Oliver Burkeman at The Guardian took a look at the daily routines of history’s most creative minds and noticed some great examples of people who worked regular jobs while they pursued their passions:
William Faulkner wrote As I Lay Dying in the afternoons, before commencing his night shift at a power plant; TS Eliot’s day job at Lloyds bank gave him crucial financial security; William Carlos Williams, a pediatrician, scribbled poetry on the backs of his prescription pads. Limited time focuses the mind, and the self-discipline required to show up for a job seeps back into the processes of art.
There are far more examples of great people in history that put up with the daily grind, but the message is clear: you can do both. Stop blaming your job for why you can’t accomplish your personal goals. Nearly everyone is held to some form of time constraint, but the people that truly want to achieve find the time. You think you’re the first person to feel tired after a day of work? You think you’re the first person to feel overwhelmed with how busy you are?
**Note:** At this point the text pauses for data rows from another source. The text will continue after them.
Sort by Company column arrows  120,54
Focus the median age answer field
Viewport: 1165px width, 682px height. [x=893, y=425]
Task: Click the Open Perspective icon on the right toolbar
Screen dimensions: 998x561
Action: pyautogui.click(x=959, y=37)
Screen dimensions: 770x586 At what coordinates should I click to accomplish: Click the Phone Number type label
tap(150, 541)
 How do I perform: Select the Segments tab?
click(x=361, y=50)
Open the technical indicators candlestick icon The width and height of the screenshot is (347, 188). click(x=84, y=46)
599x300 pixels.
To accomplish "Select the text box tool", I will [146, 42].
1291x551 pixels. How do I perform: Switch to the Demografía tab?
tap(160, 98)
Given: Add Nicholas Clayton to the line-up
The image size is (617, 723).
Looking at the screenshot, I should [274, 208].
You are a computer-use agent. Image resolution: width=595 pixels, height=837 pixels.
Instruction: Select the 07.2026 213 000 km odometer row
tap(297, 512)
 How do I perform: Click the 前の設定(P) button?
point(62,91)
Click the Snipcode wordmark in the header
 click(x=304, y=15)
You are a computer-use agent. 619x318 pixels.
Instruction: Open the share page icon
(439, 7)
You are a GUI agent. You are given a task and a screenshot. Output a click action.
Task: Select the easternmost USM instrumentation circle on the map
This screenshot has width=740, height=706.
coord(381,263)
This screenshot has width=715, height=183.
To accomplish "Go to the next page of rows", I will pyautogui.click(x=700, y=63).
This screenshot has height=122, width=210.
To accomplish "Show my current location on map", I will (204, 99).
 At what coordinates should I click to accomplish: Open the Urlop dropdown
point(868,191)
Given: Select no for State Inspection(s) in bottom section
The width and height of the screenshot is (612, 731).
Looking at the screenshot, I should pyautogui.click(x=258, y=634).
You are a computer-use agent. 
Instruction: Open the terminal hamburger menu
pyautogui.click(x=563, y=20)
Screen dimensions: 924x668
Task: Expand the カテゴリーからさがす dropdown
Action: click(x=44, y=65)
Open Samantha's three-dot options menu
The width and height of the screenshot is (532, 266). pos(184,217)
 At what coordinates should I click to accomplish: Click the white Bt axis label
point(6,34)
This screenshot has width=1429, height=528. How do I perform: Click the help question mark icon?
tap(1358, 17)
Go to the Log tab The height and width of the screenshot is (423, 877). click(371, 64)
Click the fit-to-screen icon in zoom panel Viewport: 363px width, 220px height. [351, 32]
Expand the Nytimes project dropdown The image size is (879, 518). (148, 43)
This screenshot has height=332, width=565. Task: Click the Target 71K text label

Look for the moments, the brief periods of time you have to do what you like and exploit them. Instead of taking that time to think about how tired, busy, or unhappy you are, use it to move forward with what you love. It takes time to do great things. Earnestly look for time to work on what you want, but be patient. Don’t quit your day job, just take advantage of it.
Rise and shine: the daily routines of history’s most creative minds [The Guardian via 99U]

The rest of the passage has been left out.